L'"avertissement" écrit par Renaud Camus à la suite de la préface de R.Barthes est devenu en 1982 "Note liminaire à la première édition française", suivi d'une "Note à l'édition américaine", suivi de "Note à la deuxième édition française". En 1988, la liste s'est encore allongée: "Note à l'édition allemande" (ma préférée [1]) et "Note à la troisième édition française". L'auteur ne peut d'ailleurs s'empêcher de noter le comique de cet exercice attendu: «L'accumulation de ces avant-dire a désormais tout le caractère d'un gag.»

Entre 1979 et 1982 a été d'autre part procédé à la traduction de l'épigraphe, qui apparaissait en grec, sans nom d'auteur, dans l'édition initiale. On sait désormais qu'il s'agit de Cavafy.

Enfin, la liste des livres "du même auteur" s'allonge considérablement: de deux (plus Denis Duparc) en 1979, elle passe à douze (plus Denis Duparc) en 1988.

Qu'elle est courte, cette liste de 1979, et qu'elle est impressionnante: Passage, Travers (avec Tony Duparc). C'est tout. Il est précisé plus bas : «Passage et Travers constituent avec Échange, de Duparc, les trois premiers volumes des Églogues, trilogie en quatre livres et sept volumes.»

Et en voyant cette si courte liste, et en sachant ce que contiennent ces trois premiers livres, j'imagine la tête des lecteurs "habituels" de Renaud Camus au fur à mesure de leur découverte de Tricks en 1979... Le tout cautionné par une préface de Barthes...
Certains ont dû s'étrangler et se sentir trahis (mais où était passé leur auteur "sérieux"), d'autres ont dû jubiler («On vous l'avait bien dit que c'était de la foutaise.»), sans compter ceux qui ont dû trouver si moderne d'approuver un livre aussi libéré...
Est-ce que quelqu'un se souvient à quelle époque de l'année est paru le livre et s'il y a eu des compte-rendus de lecture dans la presse?

Notes

[1] Les années et le fléau donnent à ce livre le caractère d'un document historique : le monde qu'il décrit est largement révolu. Qu'il faille y renoncer, provisoirement je l'espère, ou plutôt l'adapter à la désastreuse situation nouvelle, par d'indispensables précautions, nul doute. Mais je ne renierai pas l'amour désormais nostalgique que je garde pour lui, pour sa drôlerie, son entrain, ses petits matins, son innocence. Rome, le 10 janvier 1986.

Fragments d'un hymne

«... la fulgurance de ton invention, ton ubiquité, tes trésors accumulés...

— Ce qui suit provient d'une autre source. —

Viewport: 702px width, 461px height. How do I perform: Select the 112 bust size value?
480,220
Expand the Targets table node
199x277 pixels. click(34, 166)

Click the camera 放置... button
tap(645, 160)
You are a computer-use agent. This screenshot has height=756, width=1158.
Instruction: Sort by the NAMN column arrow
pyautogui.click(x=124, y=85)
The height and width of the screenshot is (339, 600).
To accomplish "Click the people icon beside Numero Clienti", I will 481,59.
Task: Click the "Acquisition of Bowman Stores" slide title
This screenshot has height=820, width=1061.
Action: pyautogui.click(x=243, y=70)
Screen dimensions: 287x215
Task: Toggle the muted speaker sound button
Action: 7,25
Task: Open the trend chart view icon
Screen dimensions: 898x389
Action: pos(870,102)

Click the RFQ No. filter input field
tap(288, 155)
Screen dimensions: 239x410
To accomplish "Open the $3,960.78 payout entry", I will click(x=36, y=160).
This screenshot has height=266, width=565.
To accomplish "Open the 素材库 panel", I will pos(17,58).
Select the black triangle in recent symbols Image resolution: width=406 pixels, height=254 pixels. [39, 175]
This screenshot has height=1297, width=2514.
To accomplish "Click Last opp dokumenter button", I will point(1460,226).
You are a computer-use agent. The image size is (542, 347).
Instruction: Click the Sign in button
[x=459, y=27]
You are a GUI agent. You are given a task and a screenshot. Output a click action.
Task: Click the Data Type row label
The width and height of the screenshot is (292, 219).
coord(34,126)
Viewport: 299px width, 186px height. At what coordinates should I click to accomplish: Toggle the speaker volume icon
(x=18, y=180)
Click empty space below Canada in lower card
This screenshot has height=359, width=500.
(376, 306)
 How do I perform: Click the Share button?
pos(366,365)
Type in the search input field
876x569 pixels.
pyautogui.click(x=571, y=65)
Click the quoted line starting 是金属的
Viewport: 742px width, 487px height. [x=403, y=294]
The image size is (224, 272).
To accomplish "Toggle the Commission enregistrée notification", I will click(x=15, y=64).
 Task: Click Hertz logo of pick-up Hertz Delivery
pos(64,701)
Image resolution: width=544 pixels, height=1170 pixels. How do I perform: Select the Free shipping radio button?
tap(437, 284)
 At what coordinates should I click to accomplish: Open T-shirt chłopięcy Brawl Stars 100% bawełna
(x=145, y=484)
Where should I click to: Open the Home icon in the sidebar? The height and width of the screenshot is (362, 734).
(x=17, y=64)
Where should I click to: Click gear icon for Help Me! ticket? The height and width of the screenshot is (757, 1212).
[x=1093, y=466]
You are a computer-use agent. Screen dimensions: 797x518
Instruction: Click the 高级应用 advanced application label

... ô multiples, Innombrable, et comme à chaque question toi seule as mille réponses, Contradictoire, et Chatoyante...

... et que toujours tu nous reviennes, fraîche et rieuse comme aux jours des grands débats aux Assemblées nationales, d'élections aux Syndicats étudiants, de Conseils d'administration aux houillères du Nords et d'illustres décès.

... Consolatrice, et Mère, et Bien-Assise,

Recours des peuples affolés aux grandes débacles de l'Histoire, et Naturelle, et Sûre, et Authentique,

Muse des jeunesse enthousiastes malmeneuses de grammaire, tendre asile des vieillards, qui dira ta force d'oubli, et comment tu recueilles, comme tes fils les mieux chéris, ceux qui t'ont le mieux trahie...?

ô, Pourvoyeuse des Grands Emplois, ceux qui t'ont voué leur vie sont partout, aux plus hautes charges de l'État, secrète maîtresse, et leurs yeux brillent de toi, de la joie dont tu les combles, cet accord avec le monde...

... Toi, qui fait vendre les livres et ce gonfler les pourcentages d'écoute, tout en flattant la vanité des auteurs pilonnés et des chanteurs poétiques sifflés...

Bêtise, première parole, premier geste, venue du cœur de notre cœur et des entrailles de notre voix, ô Sœur, Compagne de nos Nuits, Inspiratrice des jouissives tristesses, Contemptrice des dangereux bonheurs,

...»

Renaud Camus, Travers, p.271

J'aime cette façon de rappeler que nous ne pouvons nous débarrasser de la bêtise, qu'au moment qu'elle paraît la plus lointaine, elle est la plus proche: "comment tu recueilles, comme tes fils les mieux chéris, ceux qui t'ont le mieux trahie".